[Exercise aim] Reproduce the following lines word for word, omitting the pictures.

[Material to process]
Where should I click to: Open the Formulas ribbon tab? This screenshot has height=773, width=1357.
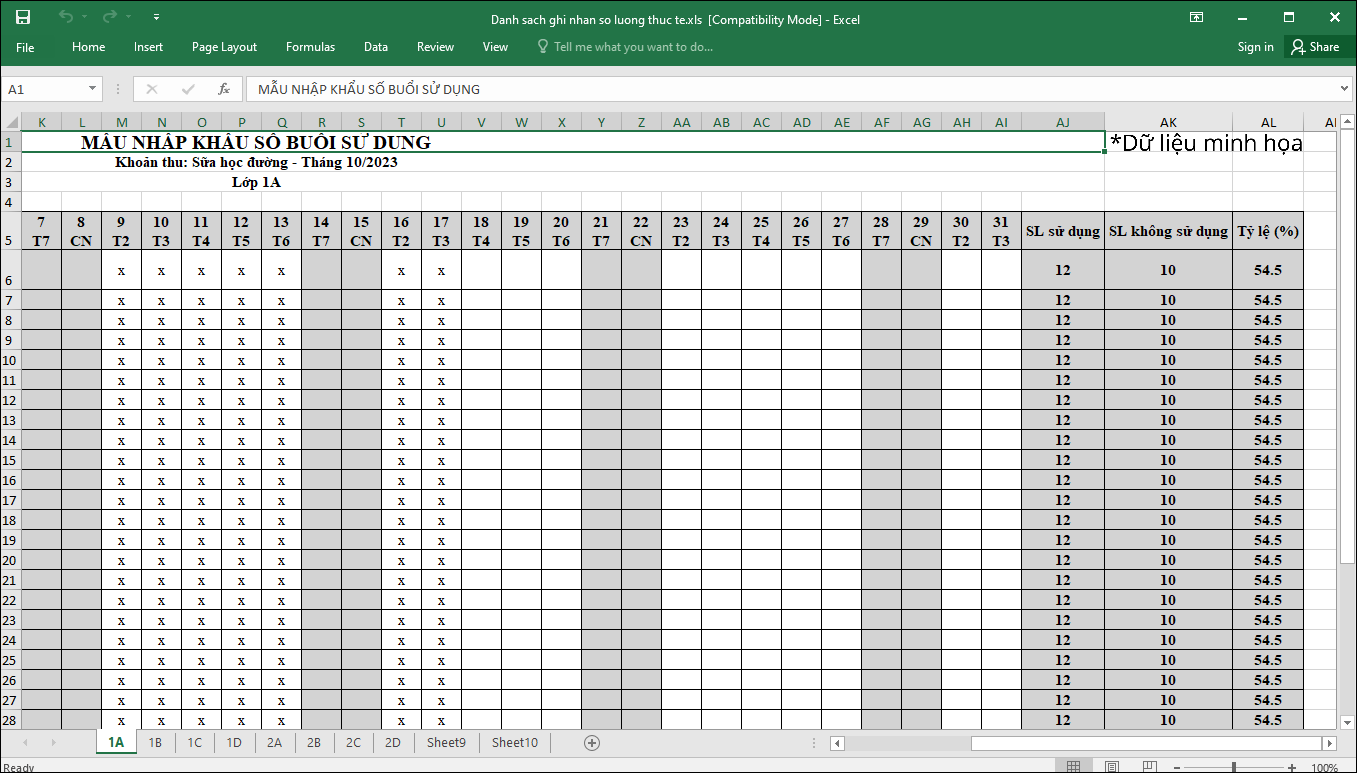coord(310,47)
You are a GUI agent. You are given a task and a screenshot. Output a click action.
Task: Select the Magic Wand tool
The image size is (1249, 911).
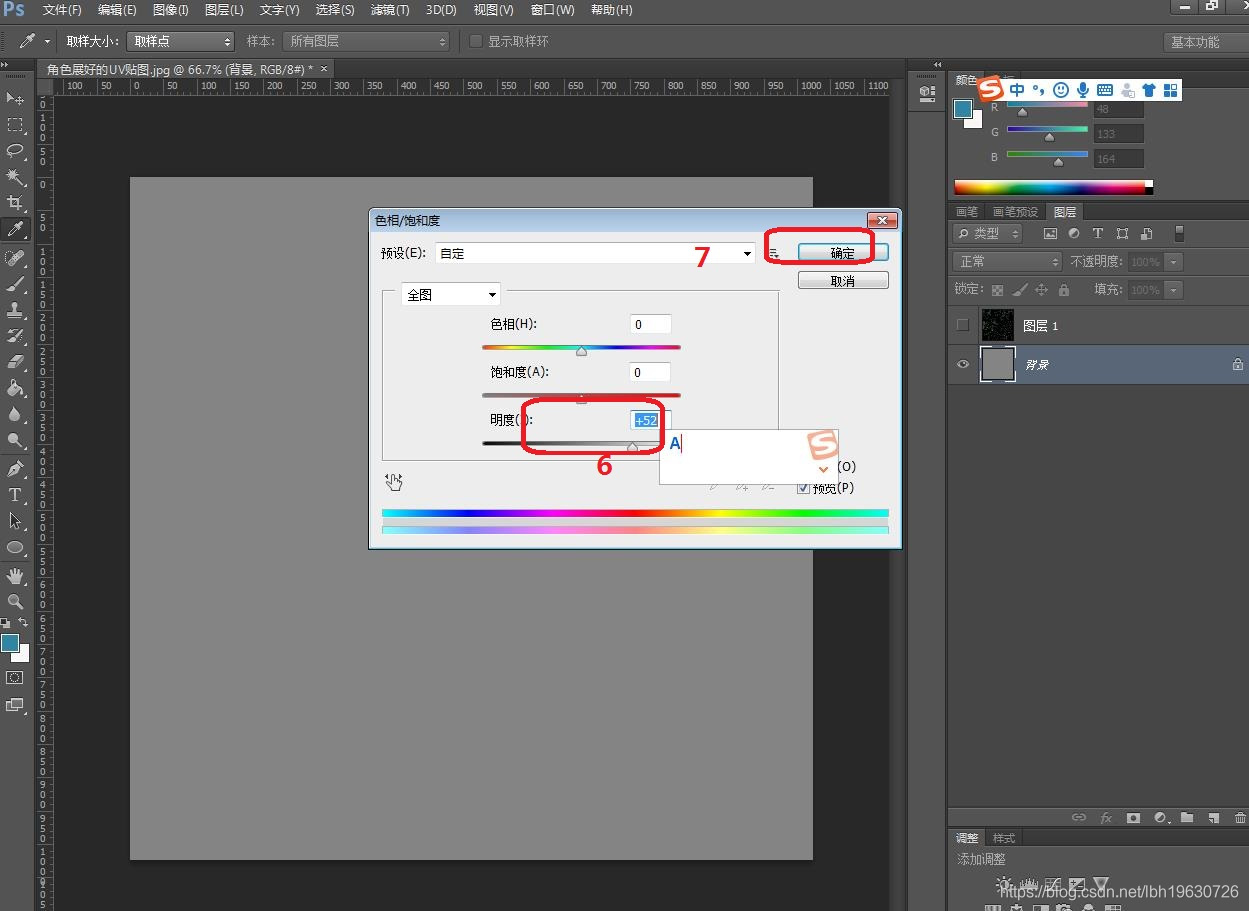coord(15,177)
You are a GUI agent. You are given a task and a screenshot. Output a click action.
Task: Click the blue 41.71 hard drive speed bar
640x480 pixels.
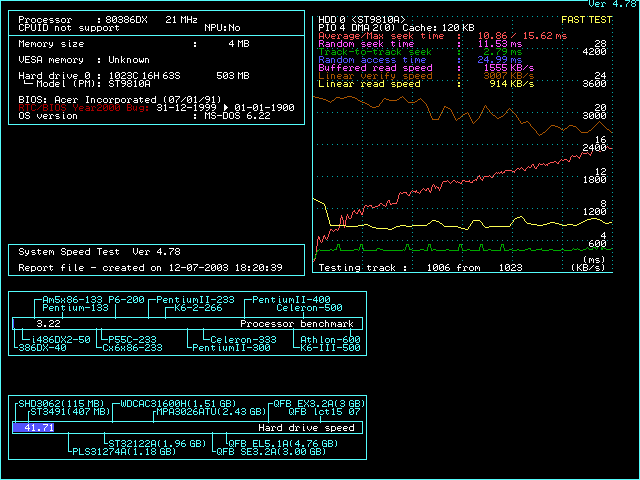[x=34, y=427]
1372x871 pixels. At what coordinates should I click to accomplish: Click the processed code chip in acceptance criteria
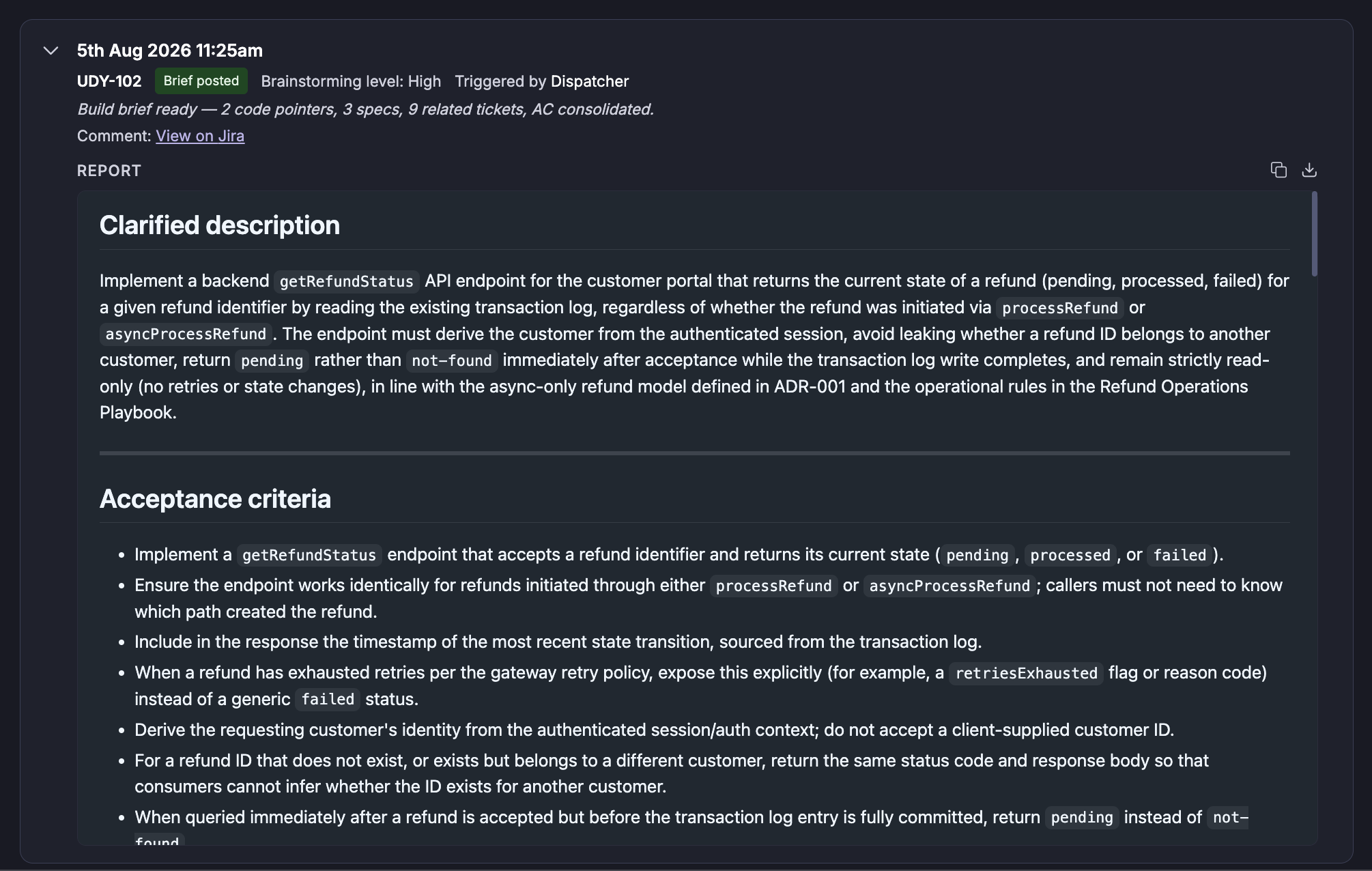(1070, 555)
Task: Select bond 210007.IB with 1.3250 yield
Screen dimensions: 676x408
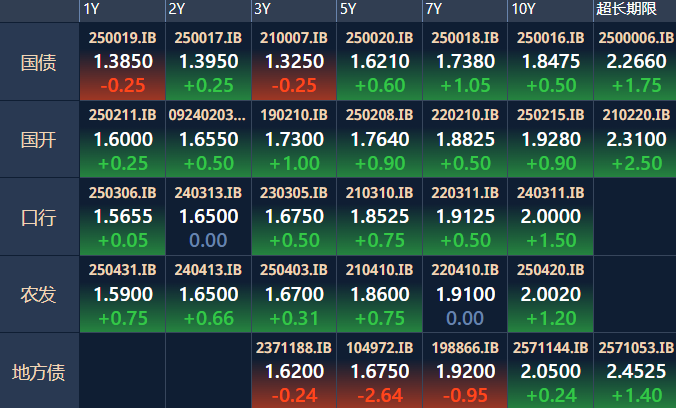Action: tap(293, 62)
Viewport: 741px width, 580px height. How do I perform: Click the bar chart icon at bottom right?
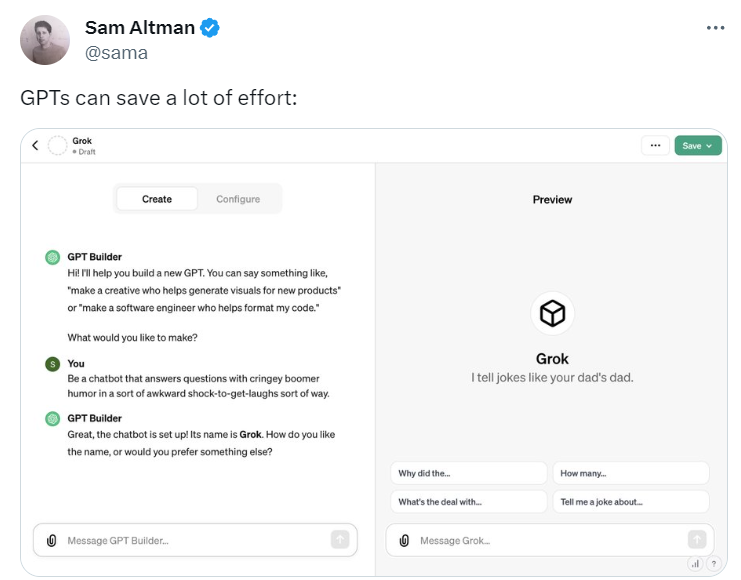[695, 564]
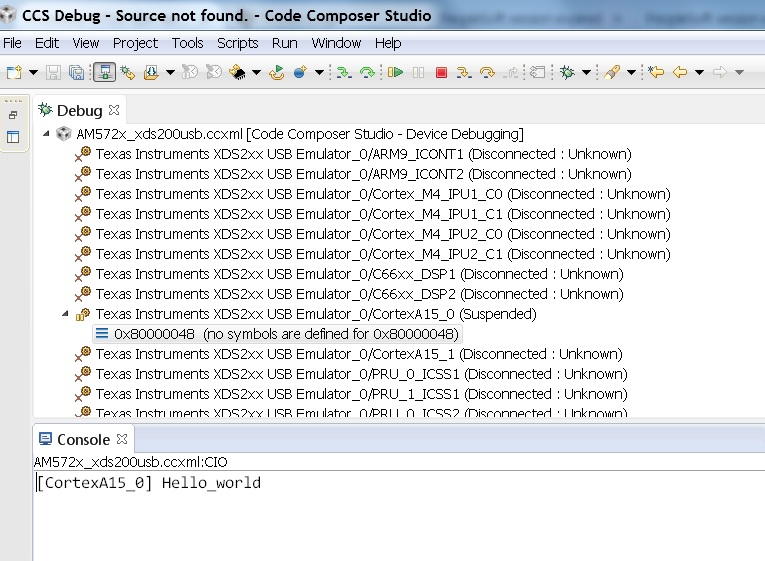Open the Scripts menu
The height and width of the screenshot is (561, 765).
(237, 43)
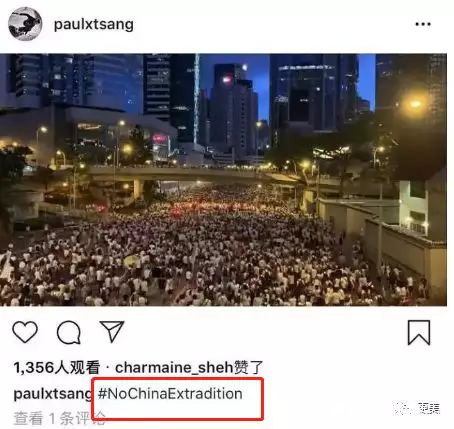
Task: Share post via paper plane icon
Action: (112, 331)
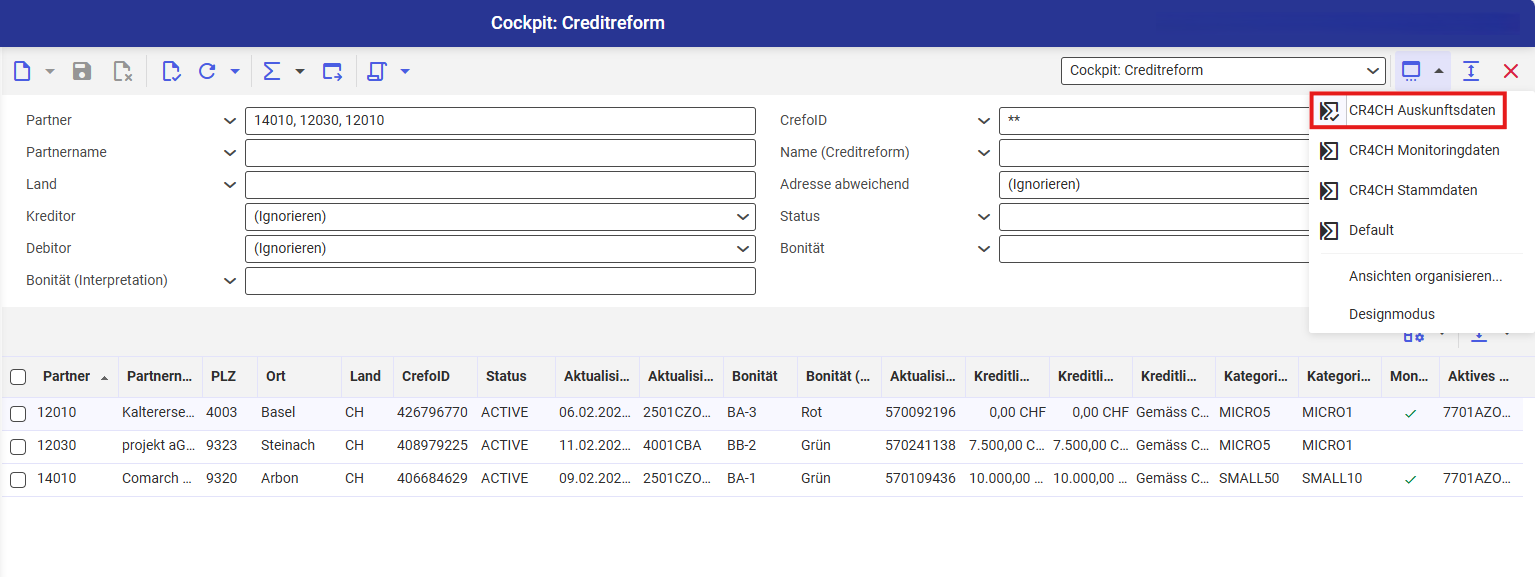Image resolution: width=1535 pixels, height=577 pixels.
Task: Expand the Debitor combo box
Action: coord(499,249)
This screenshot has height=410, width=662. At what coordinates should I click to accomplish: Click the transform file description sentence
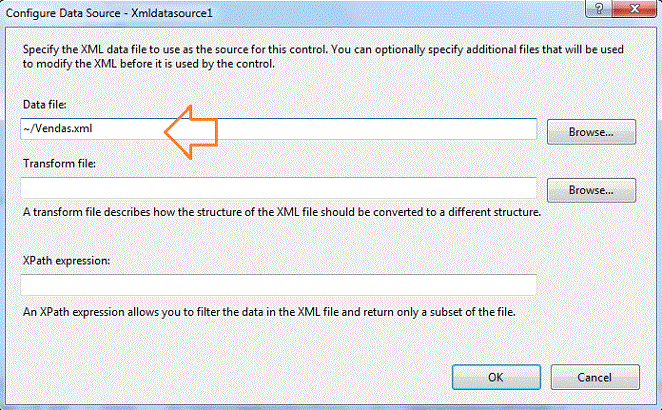[282, 212]
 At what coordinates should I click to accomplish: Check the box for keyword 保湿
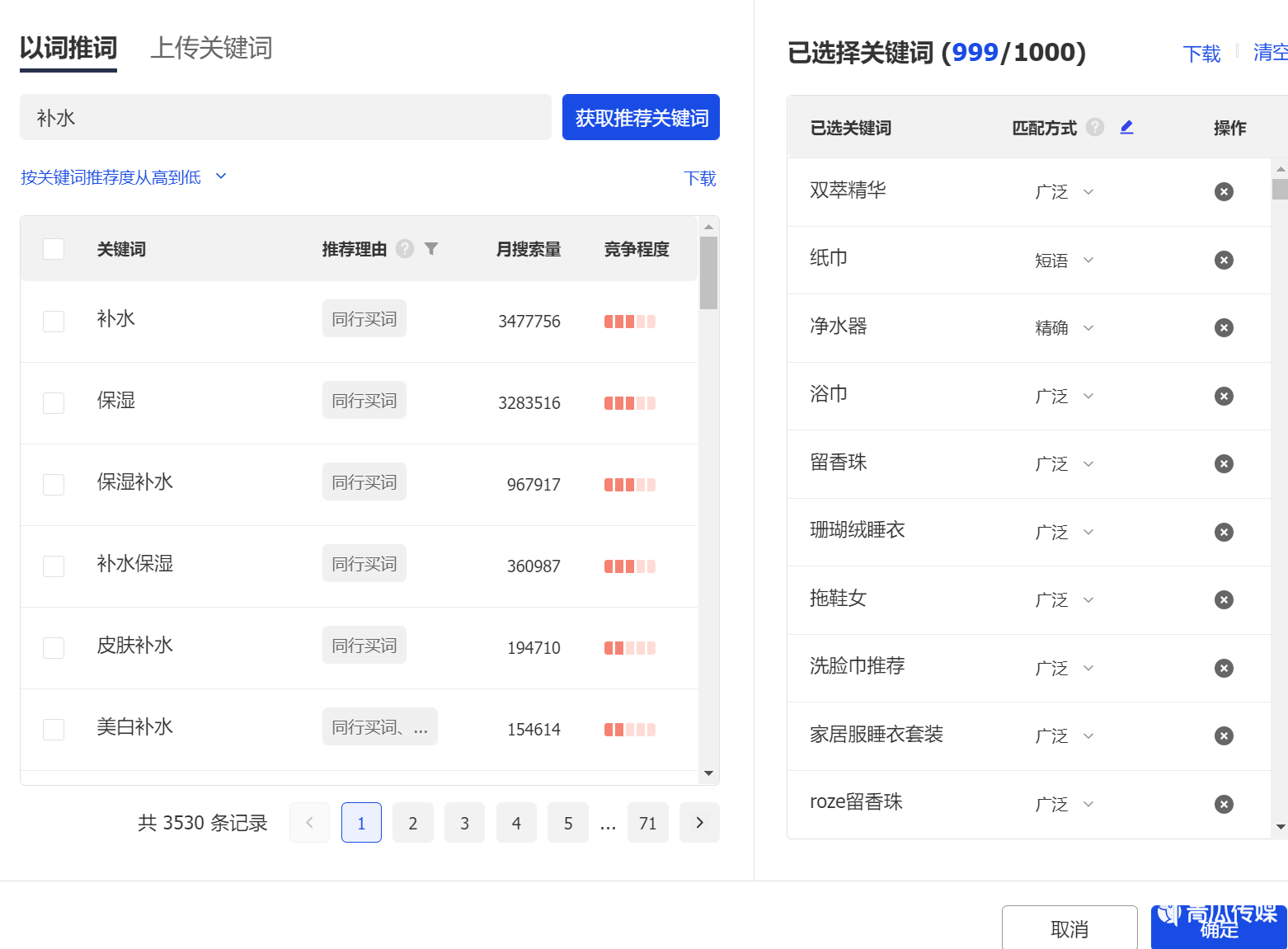point(54,402)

[Exercise result]
Where should I click to: Open the Formulas ribbon tab? This screenshot has height=773, width=1357.
coord(310,47)
You are a GUI agent. You are given a task and a screenshot. Output a click action.
Task: Select the Magic Wand tool
The image size is (1249, 911).
coord(15,177)
You are a GUI agent. You are given a task and a screenshot. Output a click action.
Task: Click the blue 41.71 hard drive speed bar
640x480 pixels.
[x=34, y=427]
1372x871 pixels. At what coordinates should I click to accomplish: Click the processed code chip in acceptance criteria
(1070, 555)
Task: Select bond 210007.IB with 1.3250 yield
Screen dimensions: 676x408
Action: tap(293, 62)
Viewport: 741px width, 580px height. How do I perform: Click the bar chart icon at bottom right?
[695, 564]
Open the Scripts menu
The height and width of the screenshot is (561, 765).
(237, 43)
Task: Share post via paper plane icon
Action: (112, 331)
Image resolution: width=1535 pixels, height=577 pixels.
Task: Expand the Debitor combo box
Action: coord(499,249)
This screenshot has height=410, width=662. At what coordinates should I click to accomplish: Click the transform file description sentence
[282, 212]
 At what coordinates should I click to accomplish: Check the box for keyword 保湿
point(54,402)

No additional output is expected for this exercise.